Please kindly advice me on the following scenario:
Suppose I have 5 items (1,2,3,4,5) to process in the batch job. I'd like to skip any faulty records and proceed to the next one. I know I can do this using LimitCheckingItemSkipPolicy and set the skipLimit number. To my understanding the logic will go like this:
(Transaction_1) - skipLimit= 10;
1 ..| process OK
2 ..| OK
3 ..| Error!
while error data is encountered, the skip policy will do these:
. Put the error data into a Hashmap
. increase the error data counter (make sure still within the limit range)
. Rollback the transaction.
. Repeat the whole process from the start again, that is start reading from 1,2,...5. and since the '3' has been recorded as a faulty data it will be skipped.
. Commit the transaction if everything is OK.
Now, if the above statement is correct, what happen if let say I have 10K of records and the error is so happen to be in the 9,998th record? Would it hv to start all over again from the first record... isn't it inefficient?
Our traditional way(without springbatch) of doing batch job is to do Commit on every record. Can I achieve the same way using Springbatch? That means, in the event of error it will still proceed to the next record and iterate it till finish. And of course the OK-data will still get committed.
Jul 10th, 2008, 10:12 AM
I'm new at Spring Batch myself, but I think you're talking specifically about the LimitCheckingItemSkipPolicy implementation of the ItemSkipPolicy interface. Sounds like you either want to use the AlwaysSkipItemSkipPolicy or perhaps your own implementation of ItemSkipPolicy instead.
I think what happens in LimitCheckingItemSkipPolicy is it will bomb out with a SkipLimitExceededException that will kill the job so you'd have to start it again, which it does by design in cases where there's a threshold of errors that are acceptable, but beyond which the job should be considered failed.
In your case, it sounds like you don't care how many fail; you just want to keep processing more records as long as there are records to process. I believe that's what the AlwaysSkipItemSkipPolicy is for, but I could be wrong.
Jul 10th, 2008, 01:40 PM
Spring Batch will only keep track of skipped records scoped to the current chunk. In your scenario, that means if your commit interval is 10, any items skipped during those 10 writes will be cached and skipped upon rollback.
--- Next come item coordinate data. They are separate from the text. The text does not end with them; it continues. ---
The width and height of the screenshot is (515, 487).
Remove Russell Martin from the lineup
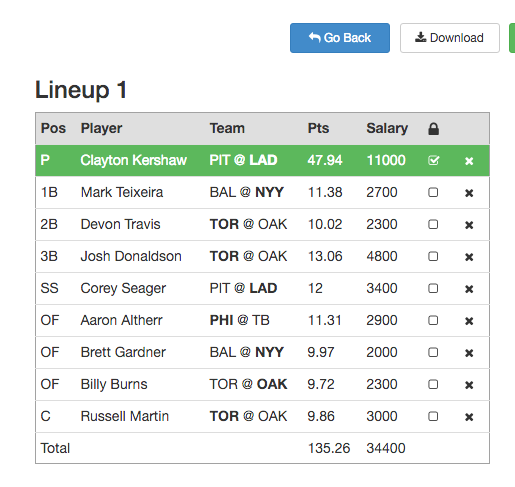click(x=469, y=417)
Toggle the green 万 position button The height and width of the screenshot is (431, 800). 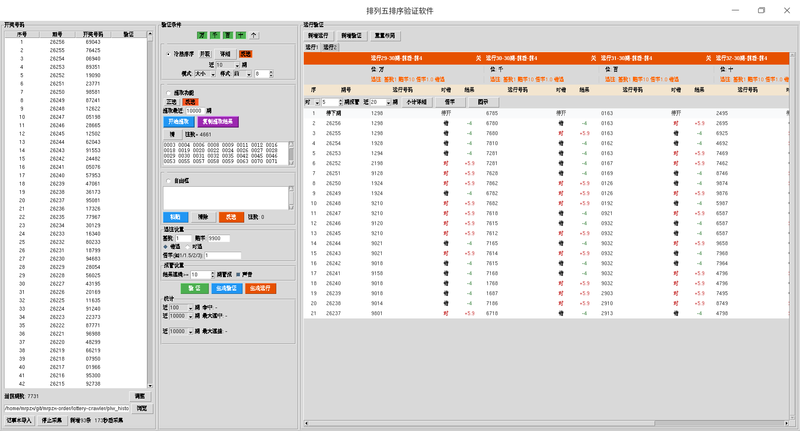click(x=202, y=35)
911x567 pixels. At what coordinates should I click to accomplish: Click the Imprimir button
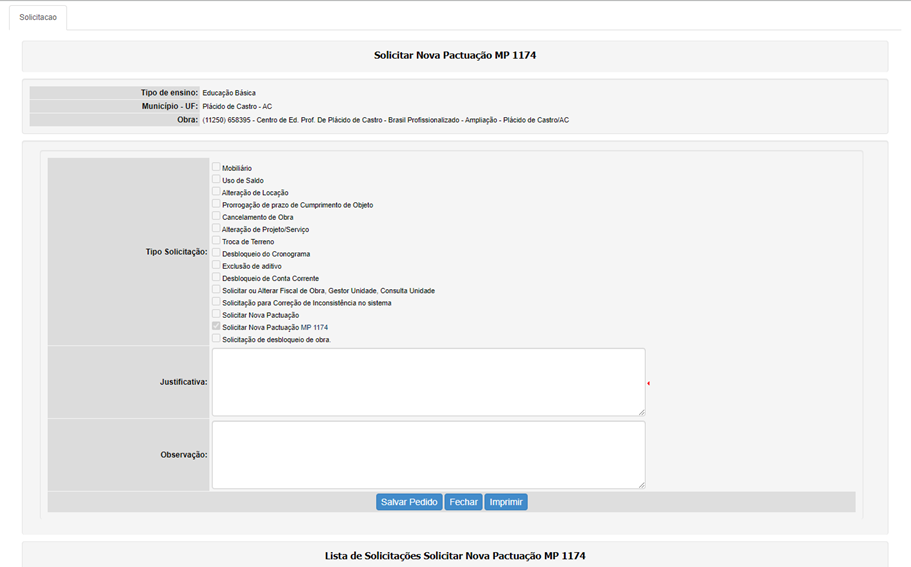tap(506, 502)
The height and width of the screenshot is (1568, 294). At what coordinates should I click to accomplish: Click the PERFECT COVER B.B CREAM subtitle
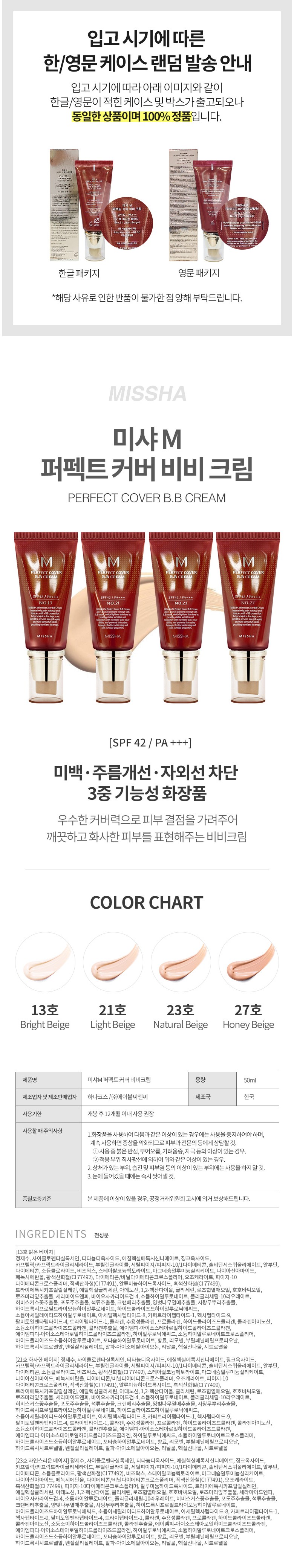tap(147, 497)
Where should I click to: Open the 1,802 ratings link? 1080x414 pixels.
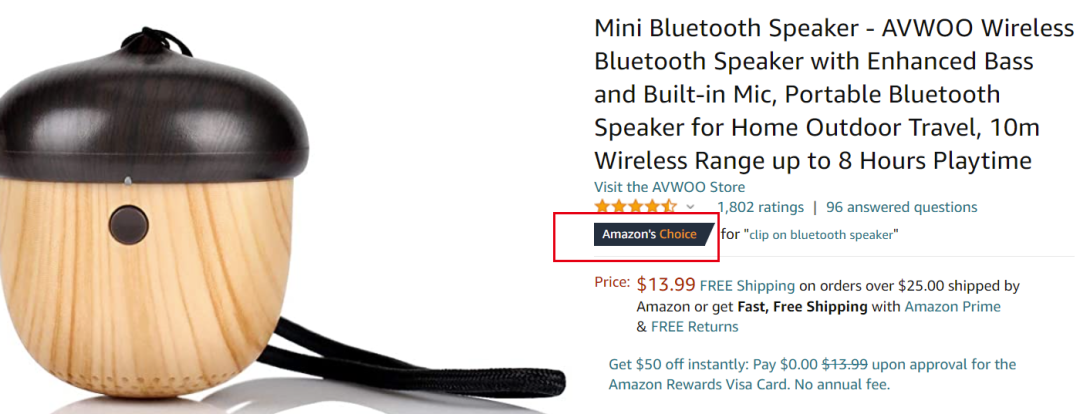pyautogui.click(x=760, y=207)
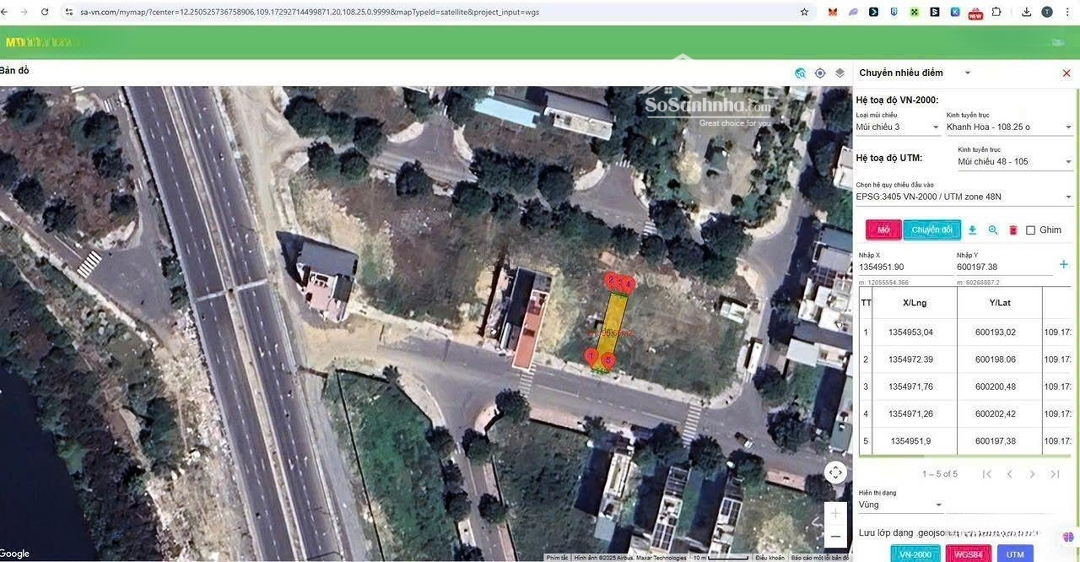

Once the transaction is committed, they no longer matter, and it doesn't hold on to them.
I think you're right in asserting that lots of write failures (which would be the only type of failure that causes a rollback, read failures do not) would mean lots of rollbacks, and that you would likely benefit from a lower commit interval than if the data were cleaner (or had more read errors) However, lower commit intervals are much less efficient than higher commit intervals, since starting and committing transactions is expensive.